U.S. Department of Agriculture encourages states to make SNAP E&T programs job-driven

By Brooke DeRenzis, December 18, 2015

Earlier this week, USDA Undersecretary for Food Nutrition and Consumer Services Kevin Concannon issued an official communication to state SNAP agency commissioners urging them to incorporate job-driven elements into their SNAP employment and training (E&T) programs. The communication identified skill-building for SNAP participants as one of USDA’s top priorities.

It also described the following actions that Commissioners can take to make SNAP E&T programs job-driven:

  • Connect programs to jobs that exist in the labor market and make them responsive to the needs of local industries and employers
  • Create opportunities for participants to earn employer-valued postsecondary credentials that are portable and stackable
  • Promote practices that accelerate learning and transitions to employment, such as contextualized learning, dual enrollment, bridge programs, and career pathways
  • Help participants gain work experience by encouraging work-based learning opportunities, such as internships, pre-apprenticeships, registered apprenticeships, and on-the-job training
  • Provide robust support services to address barriers to training and employment 
  • Leverage resources by developing partnerships with other education and training agencies and institutions, such as community colleges, community-based organizations, American Job Centers, adult education providers, and TANF agencies
  • Use FNS’s first-ever reporting requirements and additional metrics to measure outcomes and manage program success.

These recommendations reflect best practices in SNAP E&T that NSC has promoted for the past several years.

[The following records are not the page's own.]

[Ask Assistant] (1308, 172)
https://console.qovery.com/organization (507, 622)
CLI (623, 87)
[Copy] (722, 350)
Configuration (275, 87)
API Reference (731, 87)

With support from the Annie E. Casey and W.K. Kellogg foundations, NSC has partnered with Seattle Jobs Initiative to elevate SNAP E&T’s potential to prepare participants for family-supporting jobs. As Undersecretary Concannon’s communication notes, Seattle Jobs Initiative is now leading Food and Nutrition Service’s SNAP E&T Center of Excellence, which will provide resources to help states expand skills-based SNAP E&T programs. NSC applauds USDA for its commitment to expanding skill-building opportunities for SNAP participants.